ELECTION 1
Un film de Johnnie To
Avec Simon Yam, Tony Leung Ka Fai, Wong Tin Lam
Durée : 1h41
Sortie cinéma : 3 janvier 2007
L'élection du nouveau chef d'une vieille triade hongkongaise oppose deux prétendants appartenant à deux écoles bien différentes : tandis que Lok apparaît comme le successeur désigné du vieil Oncle Teng, prônant le respect des traditions et le consensus général, Big D est prêt à abuser de tous les subterfuges, de la corruption au règlement de comptes, pour convaincre les électeurs de lui donner leurs voix. Ce choc des générations ne peut qu'aboutir à une guerre des gangs...
POUR
(c) ROMAIN LE VERN
"La théorie cherche joliment des noises à l'illogisme: To n'a que très rarement réussi à maintenir cet équilibre précaire de manière aussi éclatante."

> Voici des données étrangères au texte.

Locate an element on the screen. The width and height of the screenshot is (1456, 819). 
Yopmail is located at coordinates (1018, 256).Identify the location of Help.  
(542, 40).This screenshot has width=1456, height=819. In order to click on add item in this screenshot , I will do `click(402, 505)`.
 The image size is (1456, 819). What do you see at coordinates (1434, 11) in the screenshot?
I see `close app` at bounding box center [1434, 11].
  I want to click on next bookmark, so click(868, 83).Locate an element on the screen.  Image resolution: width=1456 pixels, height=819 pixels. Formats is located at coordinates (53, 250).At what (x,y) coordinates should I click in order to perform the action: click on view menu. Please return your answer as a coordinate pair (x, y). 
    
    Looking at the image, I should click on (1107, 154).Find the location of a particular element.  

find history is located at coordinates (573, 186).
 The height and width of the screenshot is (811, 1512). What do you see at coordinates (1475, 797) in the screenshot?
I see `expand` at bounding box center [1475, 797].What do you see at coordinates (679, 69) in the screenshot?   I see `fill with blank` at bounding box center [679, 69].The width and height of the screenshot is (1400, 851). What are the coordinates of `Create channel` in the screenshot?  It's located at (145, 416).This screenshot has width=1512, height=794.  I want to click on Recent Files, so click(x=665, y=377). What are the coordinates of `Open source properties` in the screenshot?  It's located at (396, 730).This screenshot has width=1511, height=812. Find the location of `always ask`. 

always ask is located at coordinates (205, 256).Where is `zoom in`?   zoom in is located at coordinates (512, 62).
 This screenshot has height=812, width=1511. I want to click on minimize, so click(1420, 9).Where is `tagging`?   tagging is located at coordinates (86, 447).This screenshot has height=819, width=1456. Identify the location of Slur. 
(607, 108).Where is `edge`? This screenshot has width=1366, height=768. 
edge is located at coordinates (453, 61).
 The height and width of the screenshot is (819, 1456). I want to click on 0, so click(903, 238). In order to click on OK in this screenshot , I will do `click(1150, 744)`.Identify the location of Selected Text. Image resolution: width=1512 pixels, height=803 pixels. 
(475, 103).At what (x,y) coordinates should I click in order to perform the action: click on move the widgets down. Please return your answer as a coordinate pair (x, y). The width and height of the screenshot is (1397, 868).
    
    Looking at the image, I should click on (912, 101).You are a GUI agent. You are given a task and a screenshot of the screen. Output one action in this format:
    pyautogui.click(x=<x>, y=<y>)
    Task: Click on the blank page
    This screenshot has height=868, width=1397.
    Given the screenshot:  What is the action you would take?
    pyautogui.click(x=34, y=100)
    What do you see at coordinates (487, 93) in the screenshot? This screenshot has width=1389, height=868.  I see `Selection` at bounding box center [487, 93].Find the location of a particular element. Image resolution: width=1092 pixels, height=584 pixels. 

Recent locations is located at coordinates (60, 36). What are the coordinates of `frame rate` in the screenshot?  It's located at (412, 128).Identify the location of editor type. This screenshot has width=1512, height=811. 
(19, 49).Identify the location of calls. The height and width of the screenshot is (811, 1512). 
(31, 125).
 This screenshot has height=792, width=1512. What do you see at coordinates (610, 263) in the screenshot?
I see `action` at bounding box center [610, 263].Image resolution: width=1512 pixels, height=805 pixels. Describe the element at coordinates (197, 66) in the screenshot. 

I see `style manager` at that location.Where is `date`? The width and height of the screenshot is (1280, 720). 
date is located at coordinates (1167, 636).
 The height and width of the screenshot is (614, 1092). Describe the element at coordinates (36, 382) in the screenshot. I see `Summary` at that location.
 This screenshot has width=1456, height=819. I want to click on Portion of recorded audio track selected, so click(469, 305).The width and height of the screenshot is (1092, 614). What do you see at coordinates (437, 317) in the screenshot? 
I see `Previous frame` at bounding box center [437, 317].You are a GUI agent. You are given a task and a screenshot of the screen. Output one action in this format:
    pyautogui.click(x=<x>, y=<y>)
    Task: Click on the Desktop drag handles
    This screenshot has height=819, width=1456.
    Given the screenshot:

Malgré un sujet voué au sacro-saint hyperréalisme (traiter des Triades chinoises et de leurs conflits claniques en révélant les moindres secrets de leur mode de fonctionnement), Johnnie To, connu pour son sens de l'atmosphère et ses gunfights classieux, préfère se souvenir que l'absurdité drolatique est parfois la meilleure amie du réalisme glauque (un mafieux tabasse un homme avant de se rendre compte qu'il appartient au même clan que lui - celui-ci se relève sans la moindre égratignure). Ce n'est pas pour autant que le film manque de documentation ou de précision, au contraire. Situé en pleine période de la rétrocession d'Hong Kong à la Chine, Election reflète le bouleversement politique en prenant la forme d'une sarabande nerveuse et enivrante qui se soucie autant de son ambiance torve que de ses personnages corrompus jusqu'à l'os. De manière cohérente, le volet qui suit traduit de la même façon les changements survenus à Hong Kong.
A la lisière du documentaire, l'opus tourne autour d'un seul grand sujet (la rivalité, provoquée par l'élection d'un nouveau délégué au sein d'une triade) et montre des hommes qui s'écroulent sous le poids de valeurs patraques, de rituels pontifiants et des traditions usitées. La caméra de To scrute les visages impassibles, les trahisons pléthoriques, les soubassements secrets et autopsie avec calme et détermination les ferments de la jalousie et de la cruauté des hommes. Parallèlement, le cinéaste distille un sacré suspens avec un enjeu dramatique solide (quête d'un sceptre ancestral volé, garant de l'autorité dudit nouveau délégué) qui permet quelques rebondissements surprenants dont le plus gonflé reste sans conteste la scène finale à la cruauté Shakespearienne, d'une grande violence physique et morale, qui marque le retour littéral à la bestialité et l'avilissement en transgressant au passage plus d'un tabou. Les scènes les plus audacieuses (mention à celle où un homme enfermé dans un tonneau est lancé du haut d'une colline) se succèdent dans un bain de folie où la théorie cherche joliment des noises à l'illogisme: To n'a que très rarement réussi à maintenir cet équilibre précaire de manière aussi éclatante.
Dans ses meilleurs moments, le résultat, puissamment atmosphérique et farouchement singulier, évoque le Scorsese des Affranchis (Big D., le caïd atrabilaire et ingérable est un personnage foncièrement Scorsesien). En donnant l'impression de ne pas toucher à sa narration sinueuse, To raconte pourtant une histoire pas belle et pas nouvelle dans laquelle la cupidité et la rivalité peuvent conduire des gens à se détruire et, comme dans tout grand film noir bien ficelé, la morale donne envie de se flinguer. Pour ceux qui n'ont pas compris tous les enjeux dramatiques, ils ne doivent pas s'inquiéter: tout s'éclaire grâce au second volet qui donne une nouvelle occasion d'attester du talent hors pair du cinéaste. D'autant que les brusques ruptures de ton ne constituent pas une gène: elles donnent un relief étrange à ce requiem cannibale et radical. Le meilleur Johnnie To depuis The Mission.